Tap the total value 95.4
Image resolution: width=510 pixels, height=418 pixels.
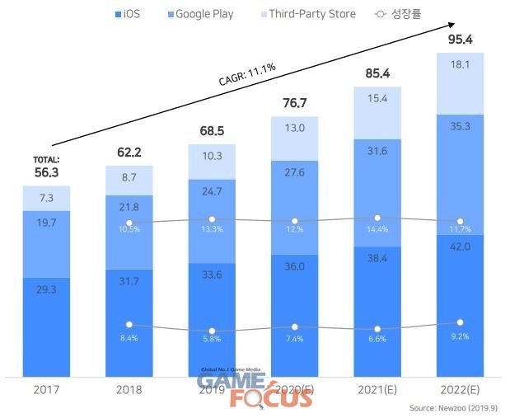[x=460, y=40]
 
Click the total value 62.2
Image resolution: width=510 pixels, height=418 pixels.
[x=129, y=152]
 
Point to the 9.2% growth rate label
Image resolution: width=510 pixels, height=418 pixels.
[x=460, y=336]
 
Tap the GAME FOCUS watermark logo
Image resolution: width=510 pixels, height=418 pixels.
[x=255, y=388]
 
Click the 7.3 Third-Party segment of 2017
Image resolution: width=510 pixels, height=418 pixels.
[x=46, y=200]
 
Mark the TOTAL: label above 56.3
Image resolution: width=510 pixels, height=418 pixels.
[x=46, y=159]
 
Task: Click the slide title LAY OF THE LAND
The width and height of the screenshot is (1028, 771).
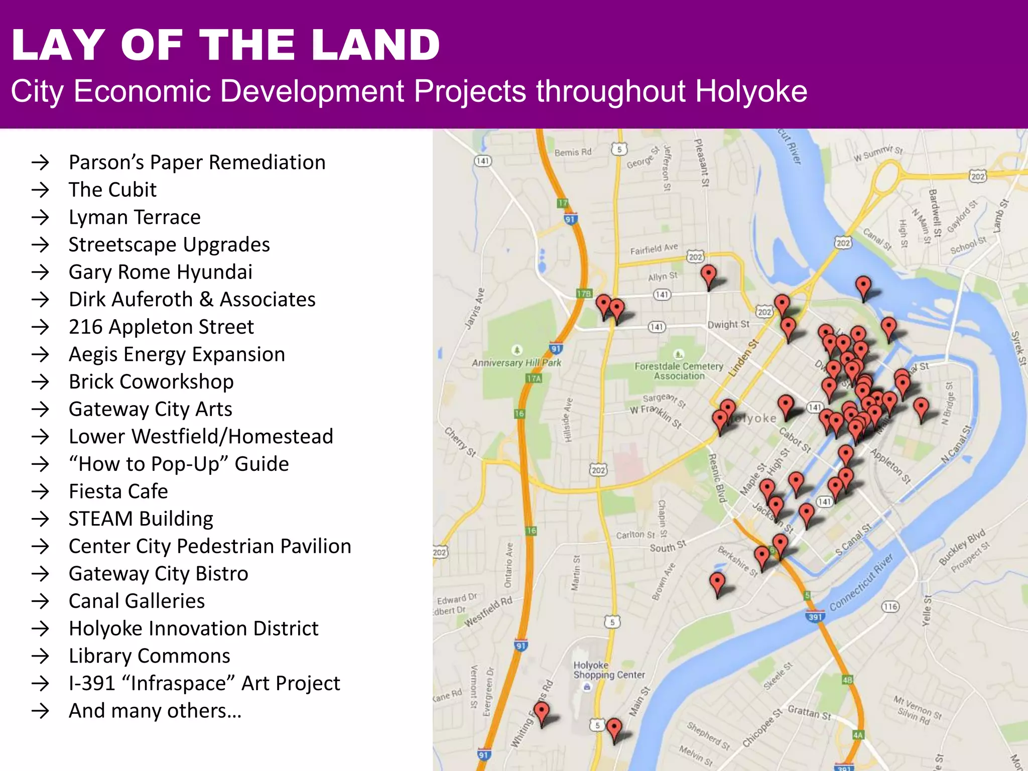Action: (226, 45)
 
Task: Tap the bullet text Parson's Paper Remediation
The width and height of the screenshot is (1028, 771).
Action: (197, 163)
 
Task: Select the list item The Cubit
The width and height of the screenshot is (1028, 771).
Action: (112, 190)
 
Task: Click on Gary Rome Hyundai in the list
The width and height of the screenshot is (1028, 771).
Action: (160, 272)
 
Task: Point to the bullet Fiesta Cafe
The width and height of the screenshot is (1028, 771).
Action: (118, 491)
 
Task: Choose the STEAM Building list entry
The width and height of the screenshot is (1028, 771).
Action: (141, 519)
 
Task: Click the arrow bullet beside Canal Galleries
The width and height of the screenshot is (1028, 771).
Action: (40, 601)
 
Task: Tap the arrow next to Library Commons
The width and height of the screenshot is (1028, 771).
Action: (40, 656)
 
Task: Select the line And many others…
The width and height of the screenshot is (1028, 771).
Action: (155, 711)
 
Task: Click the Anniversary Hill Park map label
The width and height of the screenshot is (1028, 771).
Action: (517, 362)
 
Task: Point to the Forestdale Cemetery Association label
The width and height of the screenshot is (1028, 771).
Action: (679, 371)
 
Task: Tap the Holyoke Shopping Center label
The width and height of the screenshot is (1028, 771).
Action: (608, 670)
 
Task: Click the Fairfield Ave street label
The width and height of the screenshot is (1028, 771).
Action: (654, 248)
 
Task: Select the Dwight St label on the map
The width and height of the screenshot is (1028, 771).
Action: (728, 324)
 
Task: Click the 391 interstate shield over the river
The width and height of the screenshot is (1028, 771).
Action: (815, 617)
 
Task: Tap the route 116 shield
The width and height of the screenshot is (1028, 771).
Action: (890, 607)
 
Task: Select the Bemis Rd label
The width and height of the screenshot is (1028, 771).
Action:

•••

=== STATED TASK ===
Rewrite all the material above, replacing every "Tap" with "Press" and changing nothing else. Omit the pictures.

=== WRITTEN SOLUTION ===
Press the total value 95.4
Image resolution: width=510 pixels, height=418 pixels.
[x=460, y=40]
 
Click the total value 62.2
Image resolution: width=510 pixels, height=418 pixels.
[x=129, y=152]
 
Point to the 9.2% growth rate label
Image resolution: width=510 pixels, height=418 pixels.
[x=460, y=336]
 
Press the GAME FOCUS watermark logo
Image resolution: width=510 pixels, height=418 pixels.
[x=255, y=388]
 
Click the 7.3 Third-Party segment of 2017
Image resolution: width=510 pixels, height=418 pixels.
[x=46, y=200]
 
Mark the TOTAL: label above 56.3
Image resolution: width=510 pixels, height=418 pixels.
[x=46, y=159]
 
Task: Click the slide title LAY OF THE LAND
The width and height of the screenshot is (1028, 771).
Action: (226, 45)
 
Task: Press the bullet text Parson's Paper Remediation
The width and height of the screenshot is (1028, 771).
Action: (197, 163)
 
Task: Select the list item The Cubit
The width and height of the screenshot is (1028, 771).
Action: (112, 190)
 
Task: Click on Gary Rome Hyundai in the list
The width and height of the screenshot is (1028, 771).
Action: (160, 272)
 
Task: Point to the bullet Fiesta Cafe
The width and height of the screenshot is (1028, 771).
Action: (118, 491)
 
Task: Choose the STEAM Building list entry
The width and height of the screenshot is (1028, 771).
Action: (141, 519)
 
Task: Click the arrow bullet beside Canal Galleries
The width and height of the screenshot is (1028, 771).
Action: (40, 601)
 
Task: Press the arrow next to Library Commons
The width and height of the screenshot is (1028, 771).
Action: (40, 656)
 
Task: Select the line And many others…
The width and height of the screenshot is (1028, 771).
Action: (155, 711)
 
Task: Click the Anniversary Hill Park map label
The width and height of the screenshot is (1028, 771).
Action: (517, 362)
 
Task: Point to the Forestdale Cemetery Association label
The width and height of the screenshot is (1028, 771).
Action: (679, 371)
 
Task: Press the Holyoke Shopping Center label
The width and height of the screenshot is (1028, 771).
Action: (608, 670)
 
Task: Click the Fairfield Ave street label
The width and height of the screenshot is (1028, 771).
Action: (654, 248)
 
Task: Select the Dwight St label on the map
The width and height of the screenshot is (1028, 771).
Action: (728, 324)
 
Task: Click the 391 interstate shield over the river
The width and height of the screenshot is (1028, 771).
Action: (815, 617)
 
Task: Press the route 116 shield
The width and height of the screenshot is (1028, 771).
Action: (890, 607)
 
Task: Select the Bemis Rd label
The width and height of the screenshot is (1028, 771).
Action:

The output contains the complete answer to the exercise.